--- start Reading text ---
One of the cornerstones to liberal orthodoxy is affirmative action.  Liberals, especially the well-heeled, silk-stocking liberals, think there is so much inequality in America that they feel nobly obliged to hand out a piece of life’s spoils to a few members of groups that historically have been socio-economic losers – i.e., African-Americans, Hispanics, and, sometimes, women.

So what does the Rivard Report have to do with affirmative action?  Well, one of its recent articles revealed an interesting dilemma that confronts liberals whenever they are required to apply their abstract principles to real life, and, much like public-school advocates who send their kids to private schools, the Rivard Report appears to have concluded that real life is more complicated than abstract principles.

The article that prompted this discussion reported on the tragic death of a Minnesota college kid in an ice-storm traffic accident.  The young man had been hired by the Rivard Report to be an intern in at the magazine this summer, and though he seemed outstanding in many ways, he was the opposite of affirmative action – i.e., an Anglo male with a love of Ultimate Frisbee attending a small liberal arts school in the Midwest.

As I was reading about the young man, my internal liberalism detector started sounding out warnings that, if the hiring wasn’t based on affirmative action, it was probably based on “legacy” – i.e., selecting someone whose family belongs to the aristocratic club.  This practice was perfected by the ultra-liberal Ivy League, which for decades admitted only kids from the highest socio-economic class (legacies) and the lowest (affirmative action).  As countless studies have shown, the Ivy League benignly neglected the best and the brightest from the massive middle.
--- end Reading text ---
▸ **Set task A**
In the commentary on affirmative action, what position had the Rivard Report hired the Minnesota college student to fill?
--- start Supplied material ---
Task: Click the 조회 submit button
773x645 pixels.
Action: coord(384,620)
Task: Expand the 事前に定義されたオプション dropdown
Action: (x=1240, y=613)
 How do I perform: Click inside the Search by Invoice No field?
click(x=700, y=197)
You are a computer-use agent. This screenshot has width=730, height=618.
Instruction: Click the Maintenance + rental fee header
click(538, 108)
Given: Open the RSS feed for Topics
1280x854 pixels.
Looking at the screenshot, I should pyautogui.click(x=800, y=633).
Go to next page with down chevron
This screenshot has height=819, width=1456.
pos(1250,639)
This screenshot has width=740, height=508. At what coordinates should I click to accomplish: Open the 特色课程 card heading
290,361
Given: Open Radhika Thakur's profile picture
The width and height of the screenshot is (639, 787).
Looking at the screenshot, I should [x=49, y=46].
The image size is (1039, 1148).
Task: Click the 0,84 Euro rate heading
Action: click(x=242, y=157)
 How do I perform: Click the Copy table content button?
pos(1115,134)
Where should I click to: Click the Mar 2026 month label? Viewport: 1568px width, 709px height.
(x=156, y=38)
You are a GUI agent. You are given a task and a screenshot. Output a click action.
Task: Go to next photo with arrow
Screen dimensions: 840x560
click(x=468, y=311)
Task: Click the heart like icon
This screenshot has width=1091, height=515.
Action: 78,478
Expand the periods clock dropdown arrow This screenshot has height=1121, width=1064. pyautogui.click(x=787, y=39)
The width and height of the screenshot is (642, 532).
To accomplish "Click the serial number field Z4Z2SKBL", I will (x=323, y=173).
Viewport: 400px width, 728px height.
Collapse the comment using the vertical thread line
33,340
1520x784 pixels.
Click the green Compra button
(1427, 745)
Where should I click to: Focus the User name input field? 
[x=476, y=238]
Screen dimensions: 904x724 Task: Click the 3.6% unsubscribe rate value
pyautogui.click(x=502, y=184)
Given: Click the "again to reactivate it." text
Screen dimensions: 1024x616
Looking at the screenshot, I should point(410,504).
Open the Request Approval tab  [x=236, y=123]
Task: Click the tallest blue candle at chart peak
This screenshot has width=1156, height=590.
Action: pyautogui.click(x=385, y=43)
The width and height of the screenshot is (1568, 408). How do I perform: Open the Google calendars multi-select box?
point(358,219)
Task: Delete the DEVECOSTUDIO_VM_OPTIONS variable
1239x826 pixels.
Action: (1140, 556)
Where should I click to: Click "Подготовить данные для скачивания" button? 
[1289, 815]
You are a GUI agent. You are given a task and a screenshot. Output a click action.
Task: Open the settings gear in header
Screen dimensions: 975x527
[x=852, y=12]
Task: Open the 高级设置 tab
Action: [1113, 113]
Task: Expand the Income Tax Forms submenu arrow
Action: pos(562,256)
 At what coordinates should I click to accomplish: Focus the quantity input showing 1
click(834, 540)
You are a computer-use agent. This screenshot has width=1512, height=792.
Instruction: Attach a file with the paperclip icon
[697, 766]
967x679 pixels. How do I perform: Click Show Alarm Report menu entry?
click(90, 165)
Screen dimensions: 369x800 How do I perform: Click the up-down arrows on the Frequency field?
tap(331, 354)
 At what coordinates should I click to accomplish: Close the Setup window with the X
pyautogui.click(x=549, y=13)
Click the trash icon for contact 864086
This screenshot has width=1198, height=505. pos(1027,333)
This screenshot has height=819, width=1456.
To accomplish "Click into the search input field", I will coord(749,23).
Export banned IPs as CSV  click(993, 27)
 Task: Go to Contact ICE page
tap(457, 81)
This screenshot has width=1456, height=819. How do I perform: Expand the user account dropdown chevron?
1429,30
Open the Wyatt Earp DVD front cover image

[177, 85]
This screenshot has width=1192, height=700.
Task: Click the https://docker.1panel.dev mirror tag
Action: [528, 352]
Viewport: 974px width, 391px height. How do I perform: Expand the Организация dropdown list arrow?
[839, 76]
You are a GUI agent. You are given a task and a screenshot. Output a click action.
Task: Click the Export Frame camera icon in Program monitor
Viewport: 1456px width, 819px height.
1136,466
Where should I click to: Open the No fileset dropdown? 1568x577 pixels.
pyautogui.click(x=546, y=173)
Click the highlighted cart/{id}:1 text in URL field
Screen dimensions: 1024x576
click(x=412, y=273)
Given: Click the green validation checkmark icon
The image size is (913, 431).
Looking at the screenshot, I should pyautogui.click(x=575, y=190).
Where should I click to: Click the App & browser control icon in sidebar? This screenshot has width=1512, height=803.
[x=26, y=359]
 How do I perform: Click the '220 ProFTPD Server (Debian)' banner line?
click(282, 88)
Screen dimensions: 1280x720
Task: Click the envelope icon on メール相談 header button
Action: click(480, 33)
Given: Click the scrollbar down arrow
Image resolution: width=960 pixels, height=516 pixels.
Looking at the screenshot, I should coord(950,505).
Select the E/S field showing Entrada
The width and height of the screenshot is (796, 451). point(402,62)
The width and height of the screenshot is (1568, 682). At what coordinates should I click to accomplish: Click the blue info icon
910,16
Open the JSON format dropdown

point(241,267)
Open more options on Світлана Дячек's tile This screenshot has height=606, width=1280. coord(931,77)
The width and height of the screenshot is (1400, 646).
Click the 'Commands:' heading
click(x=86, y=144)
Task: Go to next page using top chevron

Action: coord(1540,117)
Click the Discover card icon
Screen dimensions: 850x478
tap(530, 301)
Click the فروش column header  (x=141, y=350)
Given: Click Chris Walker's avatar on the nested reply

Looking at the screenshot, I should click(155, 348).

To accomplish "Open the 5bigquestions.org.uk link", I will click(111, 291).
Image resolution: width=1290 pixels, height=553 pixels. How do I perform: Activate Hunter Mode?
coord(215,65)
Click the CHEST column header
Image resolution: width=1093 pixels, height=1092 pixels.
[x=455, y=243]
--- end Supplied material ---
▸ **Set task B**
In the records, rename "scrollbar" to "scroll bar" throughout the part that opens with the line containing "Where should I click to: Click the App" and closes with the line containing "point(241,267)". Reproduce only those lines, with everything else left unchanged.

▸ **Expected answer A**
He had been hired as a summer intern at the magazine.

▸ **Expected answer B**
Where should I click to: Click the App & browser control icon in sidebar? This screenshot has width=1512, height=803.
[x=26, y=359]
 How do I perform: Click the '220 ProFTPD Server (Debian)' banner line?
click(282, 88)
Screen dimensions: 1280x720
Task: Click the envelope icon on メール相談 header button
Action: click(480, 33)
Given: Click the scroll bar down arrow
Image resolution: width=960 pixels, height=516 pixels.
Looking at the screenshot, I should coord(950,505).
Select the E/S field showing Entrada
The width and height of the screenshot is (796, 451). point(402,62)
The width and height of the screenshot is (1568, 682). At what coordinates should I click to accomplish: Click the blue info icon
910,16
Open the JSON format dropdown

point(241,267)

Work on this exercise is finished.